Ah yes, a familiar expression. The face I made while watching Duckie’s lip-sync dancing scene. Yuck.

TOPIC 2 — Blane is Fucking Bland

Not so fast, Blane! You’re not off the hook either, son. Did you know that you are the most boring prospective boyfriend in any movie ever? You’re even worse than Ross from Friends, pal. When you first walked into the record store I wondered if anyone would notice you at all. I wondered if they would close the store at the end of the night and leave you trapped because you couldn’t have made a more banal presence. You’re like a black hole of milquetoast in any room you’re in.

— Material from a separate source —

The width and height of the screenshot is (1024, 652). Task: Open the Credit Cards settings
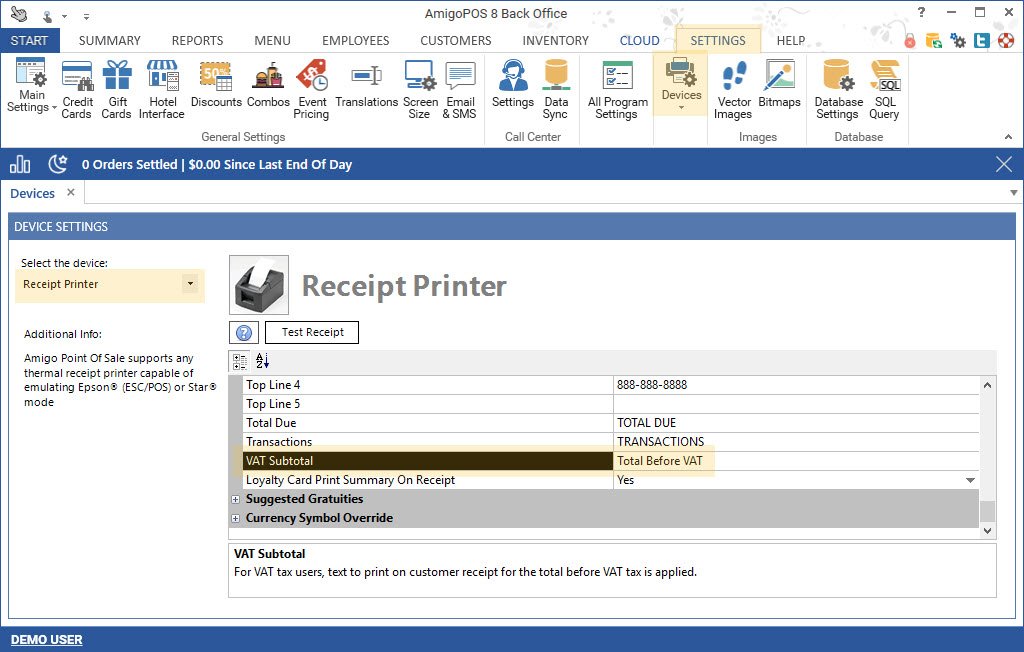pyautogui.click(x=77, y=90)
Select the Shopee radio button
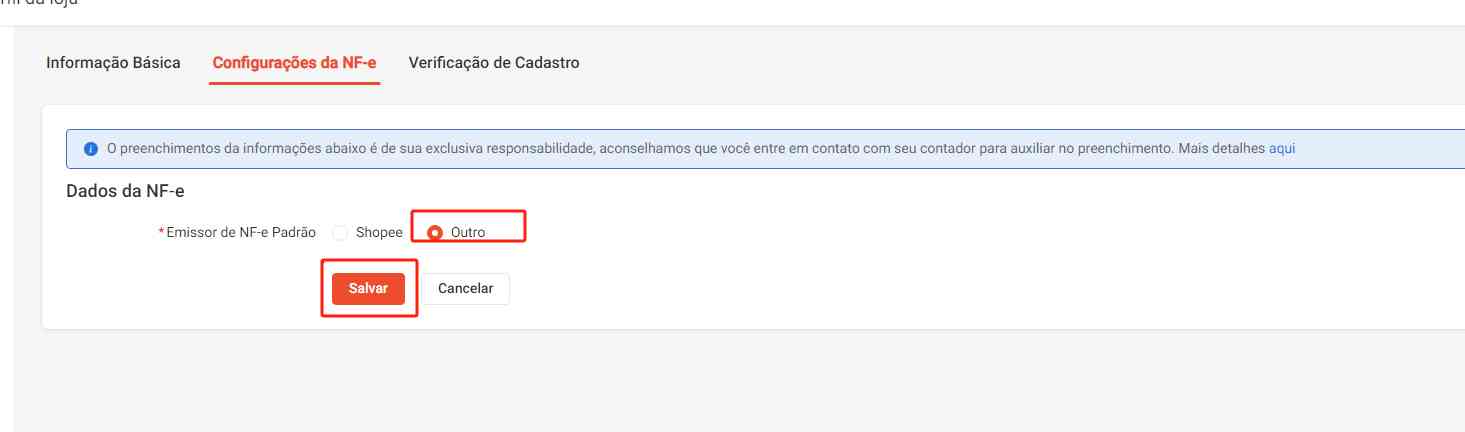Viewport: 1465px width, 432px height. [x=340, y=233]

Now, you already read my tirade about Duckie. Don’t get me started again on that unpleasant mongoose-faced dork. But, AS A REMINDER, Duckie and Andie ended up together in John Hughes’ original script. Test audiences hated that ending so much that they were tearing up their genitalia with their car keys just to distract themselves from the pain. So, instead, they made Andie fall in love with this boring rich kid. Blane and Andie had approximately zero chemistry in every scene they shared. Their one date went horribly wrong and it was tremendously uncomfortable for her to be at that party. Did Blane really think that his asshole friends wouldn’t be assholes? Is he an idiot?

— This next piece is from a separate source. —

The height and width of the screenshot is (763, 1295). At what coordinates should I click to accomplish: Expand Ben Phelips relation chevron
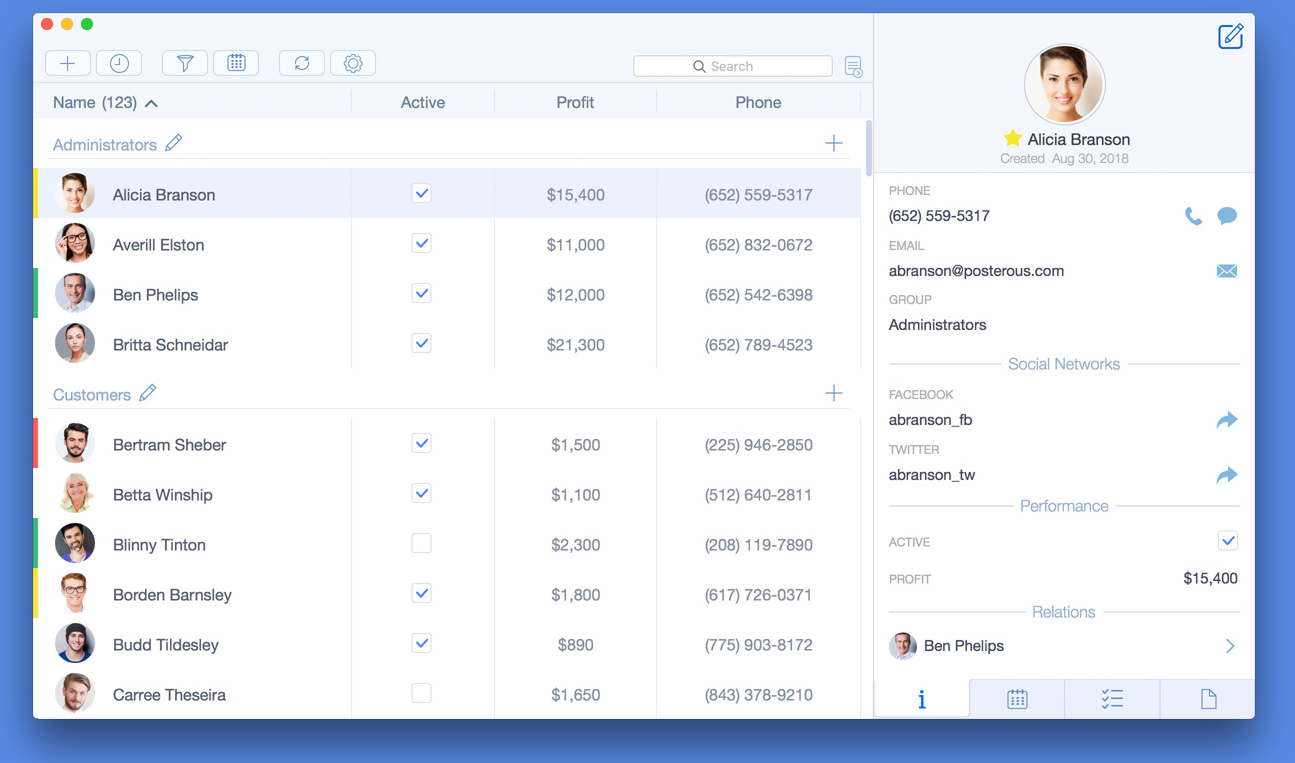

Here’s what Andie should have done: told both Duckie and Blane to fuck off, focused on getting into a good college to hoist herself out of her poverty-stricken existence, maybe spend more time helping her sad-sack father, and finding a real boyfriend who doesn’t suck ass. And maybe bang James Spader on the side because, let’s face it, he was a real piece! The best looking guy in the movie. Other than Dweezil Zappa, of course.

Pretty in Pink

Simply overflowing with chemistry. Grab a bucket.


IMDb TRIVIA FUNHOUSE!

James Spader was offered the role of Blane, but he chose to take the role of Steff instead. He finds it more fun to play the villain.
MOLLY RINGWALD COULD’VE KISSED SLEEPY-EYES JAMES SPADER, BUT INSTEAD HAD TO SETTLE FOR SMILEY-BOY ANDREW MCCARTHY?? THE BIGGEST TRAGEDY IS RIGHT HERE, BOYS AND GIRLS.

The genesis of this project emerged when Molly Ringwald asked John Hughes to write a movie based on The Psychedelic Furs song “Pretty in Pink”, which was her favorite song at the time.
Good thing Ringwald wasn’t really into GG Allin’s “Needle Up My Cock” or it would have been a far different movie.

When the ending was re-shot, all of the principal cast members had to be called back. Andrew McCarthy had already lost a substantial amount of weight and shaved his head for a new role in a New York City play called “The Boys of Winter”. Although he wore an auburn wig, he’s noticeably more gaunt in the re-shot scenes.
Reshoot the whole fucking movie with McCarthy in a wig. Just flopping around his head like a wounded muskrat.

In spite of their chemistry on-screen, Jon Cryer (Duckie) has stated that both of his co-stars Molly Ringwald (Andie) and Andrew McCarthy (Blane) found him “irritating” from day one.
Fucking lol

James Spader’s shirt is unbuttoned in every scene he appears.
Best part of the movie. Spader’s sexy ribcage.

Pretty in Pink

Wanna go through the Stargate with me, baby?


IS IT WORTH A WATCH?

Yeah, I’d say so. It’s a classic ’80s teen movie, and those are fun to watch in context. Fast forward that scene with Duckie singing in the record store, though. That’s the worst goddamn thing I’ve ever seen.